Whomever you blame for the current conditions, the fact of the matter is, this is going to be a very painful pill to swallow. But I know why you're reading this. You want to know how Wall Street's woes will effect the the value of your coin collection.
As John and I walked the floor in Long Beach doing business with all our dealer friends, we sought answers as well. Before Wednesday's gold surge, the mood was mixed with some thinking prices couldn't hold while others felt the opposite. The price surge certainly shook things up a bit. Not everyone rushed to a quick judgment that the coin market would turn on gold-bug enthusiasm, but we ALL held our collective breaths. We (coin dealers) are constantly looking for positive arguments to support the fact that we carry large inventories whose value we'd prefer not to see decrease. So the gold surge felt good. But we all feared that the day's close would bring a quick correction. When that didn't materialize on Thursday everyone heaved a collective sigh of relief. In fact, gold even continued to post some gains over the next 48 hours!

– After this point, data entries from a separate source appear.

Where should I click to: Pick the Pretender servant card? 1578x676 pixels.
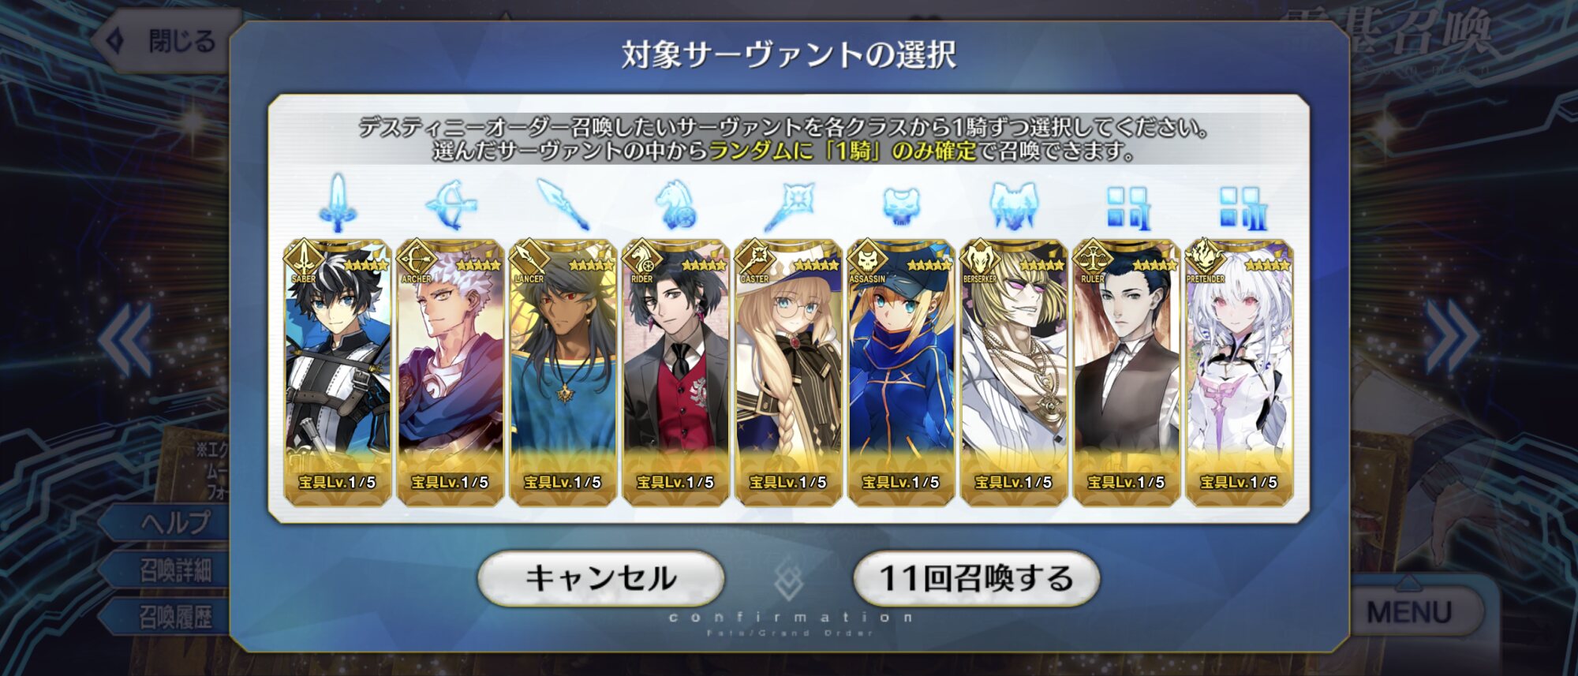pyautogui.click(x=1240, y=372)
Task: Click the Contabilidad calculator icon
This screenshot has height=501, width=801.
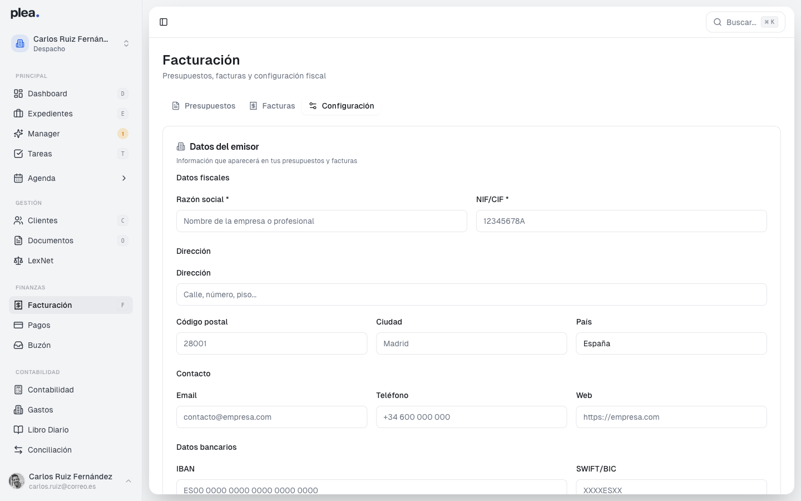Action: tap(18, 390)
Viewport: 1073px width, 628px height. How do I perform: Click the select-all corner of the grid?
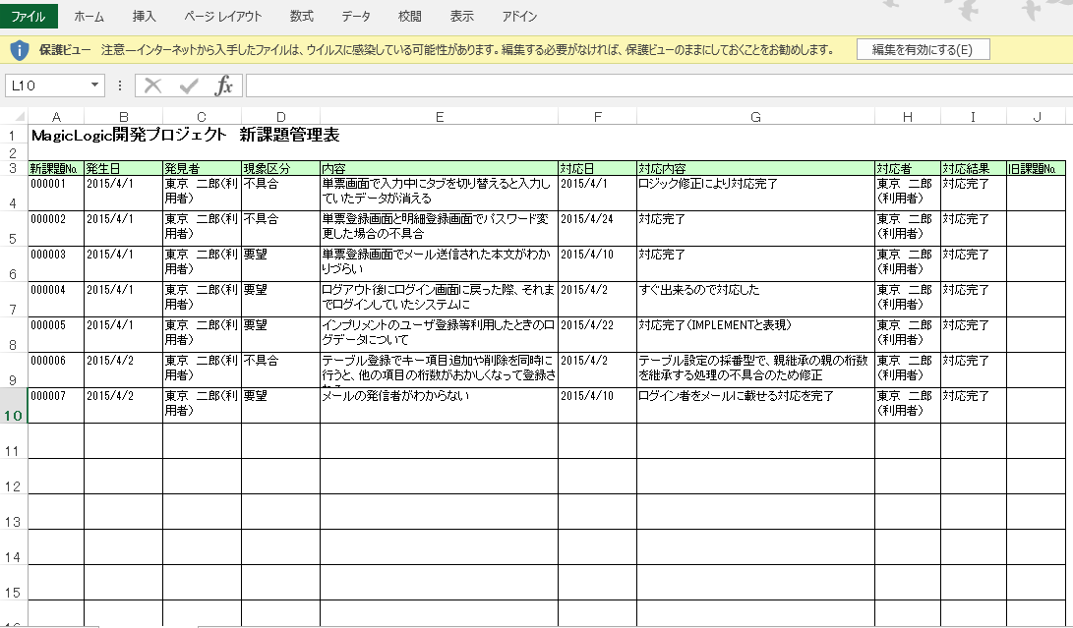(x=14, y=117)
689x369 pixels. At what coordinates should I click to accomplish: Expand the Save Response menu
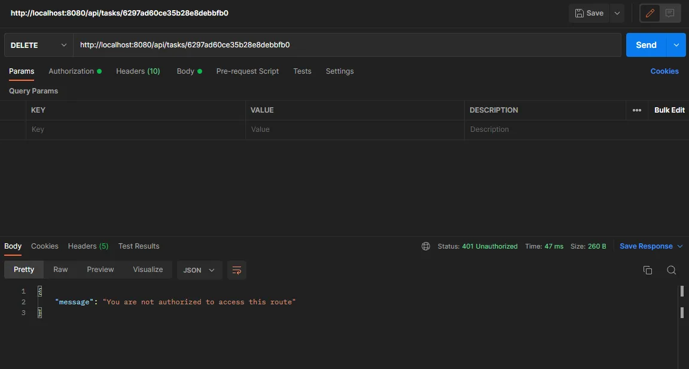[x=651, y=246]
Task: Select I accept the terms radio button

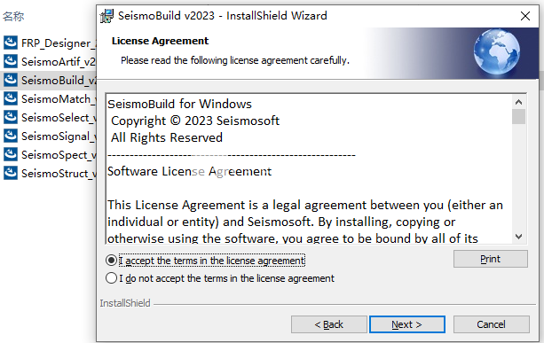Action: 111,261
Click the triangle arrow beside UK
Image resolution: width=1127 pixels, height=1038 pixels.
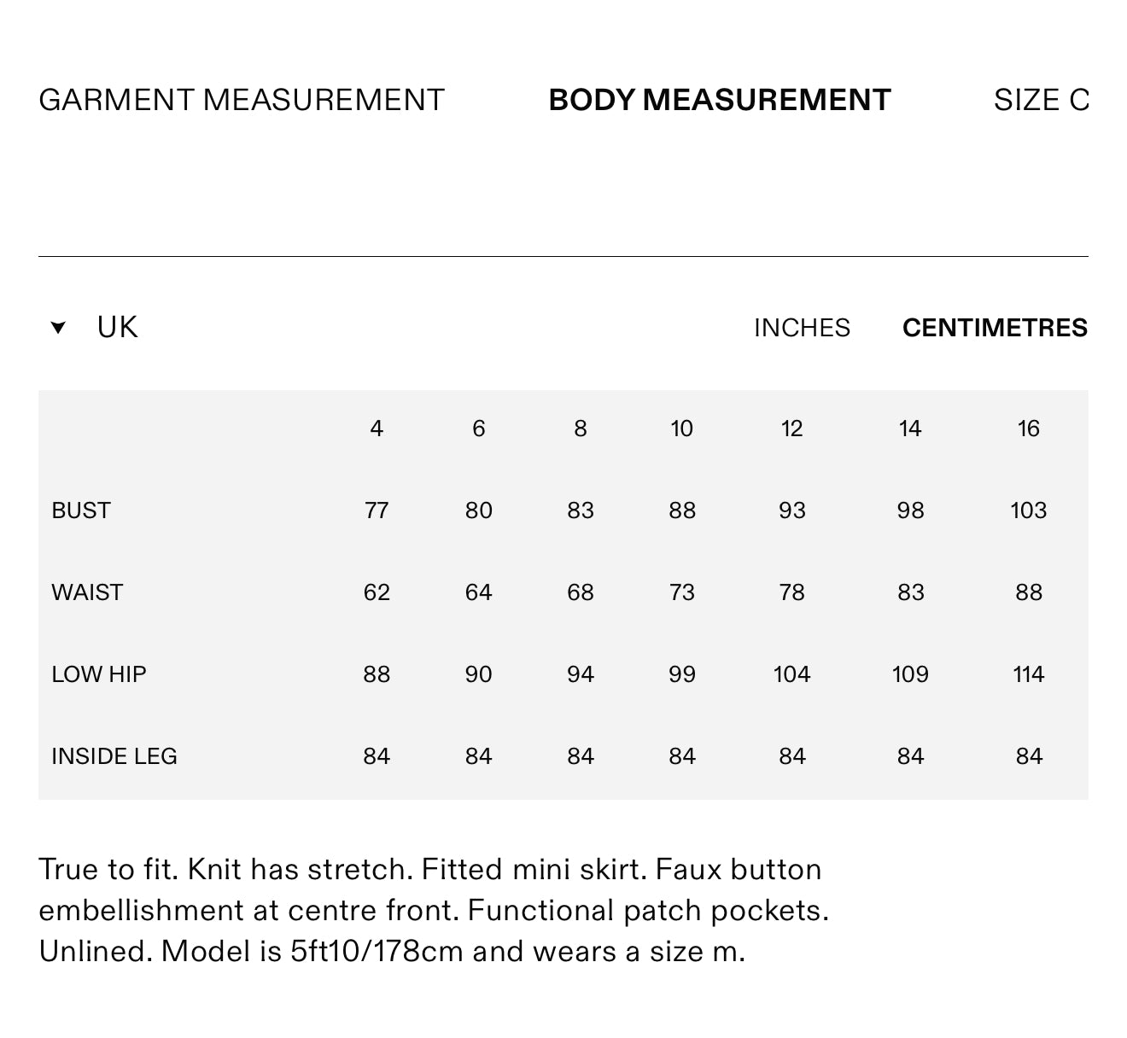[58, 328]
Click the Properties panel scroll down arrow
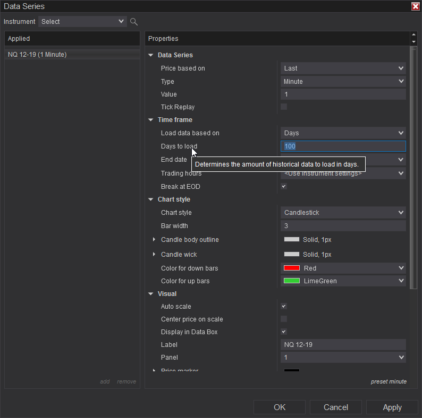The width and height of the screenshot is (422, 418). coord(414,41)
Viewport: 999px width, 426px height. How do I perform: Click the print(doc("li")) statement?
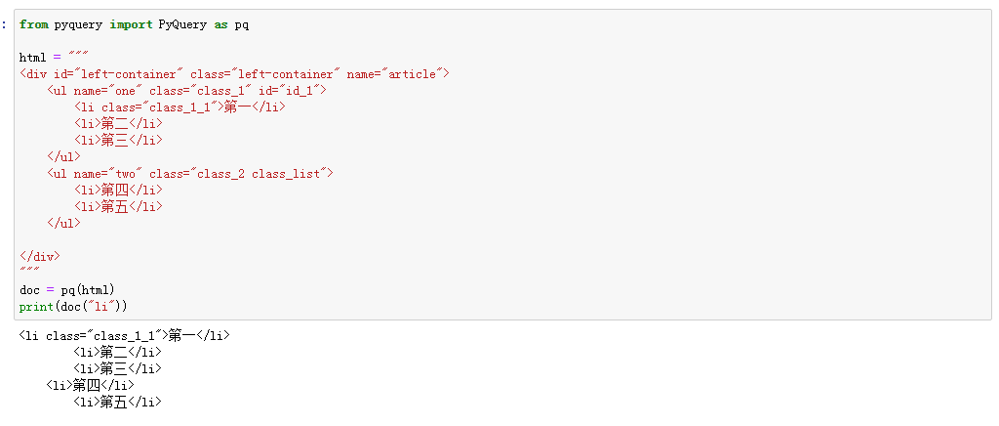[73, 307]
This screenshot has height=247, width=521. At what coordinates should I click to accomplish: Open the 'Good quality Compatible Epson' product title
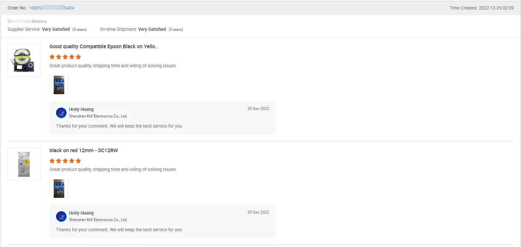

So, perhaps the gold bugs are ready to assert themselves. This theory plays into the hearts of all numismatists. The logic is basically that gold (above all) will hold its value when government paper fails. In times of financial instability (anywhere in the world!) gold tends to benefit as folks wish to stuff their mattresses... and government coppers as well! If this is the case now, gold could be in for a HUGE run. And rare coins tend to run with gold; mostly because the greatest amount of value in the rare coin market is derived from rare gold coins. The rest (type coins, coppers, etc) will benefit from the "drafting" effect as they always do.
So there you have it. A simplified theory that gives us confidence that rare coins could be a wonderful hedge market in these turbulent times. Of course, I remain steadfast in my assertion that one should not buy rare coins as a pure investment play. One should buy rare (or not-so-rare coins) because of a passion to collect. However, I love that the rare coin market has been a wonderful investment for the past 2 decades. Many of our clients have seen their holding increase in value -- and they've benefited by physically enjoying their asset. I, for one, have learned more about world history through coin collecting than in any book, or class. And I see the same recognition in the next generation of collectors.
Is there a better career than being a coin dealer? Possibly not, I think. The longer I do this (20 years full time now), the more I love my job.
Until the next post, let's all hope that the financial markets shore up quickly (not likely) and the gold continues to shine.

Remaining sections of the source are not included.